“长官,留下来所有人都要战死,活着的人才能回去重整旗鼓。”
“若是此刻逞强硬拼,我们会彻底消亡,再也没有翻盘的资本。”
.......。
周遭活着的军官一个个的都是面带惶恐,所有人都清楚死守的结局,纷纷的低声附和,期盼抓紧最后的缺口撤离。
枪炮声越来越近,革命军的喊杀声也是愈发的清晰可闻起来,流弹不断在周边呼啸飞过,再不动身。
阿尔多环顾四周残破的阵地,听着耳边不断响起的劝诫,又望着四面八方的身影,他的指节死死收紧,他的胸膛剧烈起伏,满心憋屈、愤恨、无奈交织缠绕。

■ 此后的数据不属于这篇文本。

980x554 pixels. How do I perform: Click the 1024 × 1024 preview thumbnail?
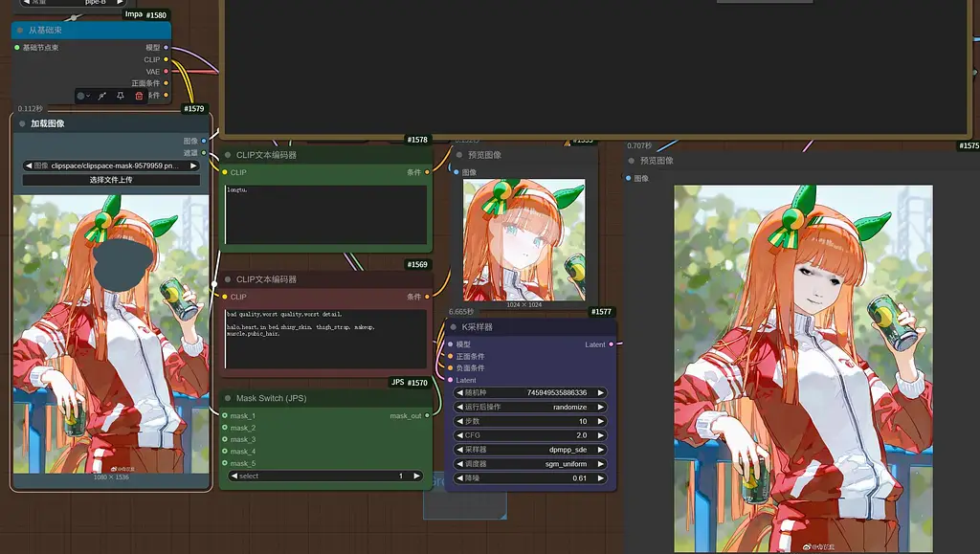523,240
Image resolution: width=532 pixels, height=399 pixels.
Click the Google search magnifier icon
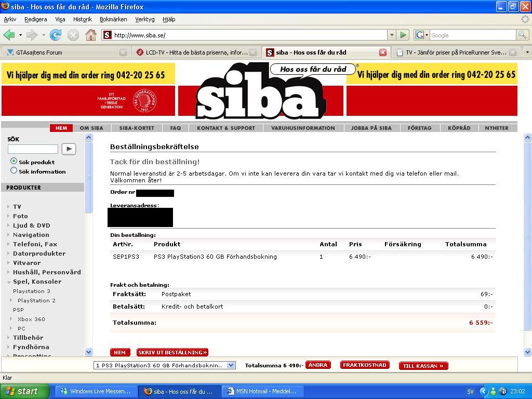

他看向了那些重伤员,又看向身边伤痕累累的残兵,万般不甘堵在喉头,却清楚眼下没有第二种选择,长久的沉默过后,他猛的闭上双眼,再度睁开时满眼猩红,咬牙下达撤退命令:“传令下去,所有尚能作战的部队立刻集合,全员向后撤全速突围。”
“那些伤员怎么办?”一人看向阿尔多询问道。
阿尔多没有开口,只见一军官开口说道:“伤员我们实在无力带走,荒郊野外带着伤员,尤其是重伤员只会拖累全队,眼下只能忍痛舍弃伤员,带着尚有战力的士兵,在炮击间隙,向后突围,留得人手在,未来才有机会卷土重来。”
“是呀,我们不能因为一些伤员,把所有的部队,都搭进去。”
“就是,要是带上伤员,叛军追上来,我们一个也别想跑掉。”
附和的声音,持续的响起。
“那难道,就把伤员留在这儿,要是他们落在叛军的手中......。”又是一声声音响起。
“好了。”阿尔多打断那声音。
“重伤伤员就地安置,我们.....,带不走了。”
“是我们对不起他们,可要是带上他们,我们都得.......。”
阿尔多的声音愈发的发颤起来,他满心都是不甘,却不得不认清残酷现实。
很快,命令就这样,逐层传递了下去。
残存能战斗,能联系上的士兵快速的收拢了起来,他们直接舍弃了全部的重型装备,只携带随身轻武器。
众人恋恋不舍回望躺满伤员的战壕,在密集枪声的逼迫下不敢多做停留,弯腰低头向着后方狂奔的逃窜起来,最终大部分从炮火间隙逃了出去,但也有一些被留在了封锁的炮火中。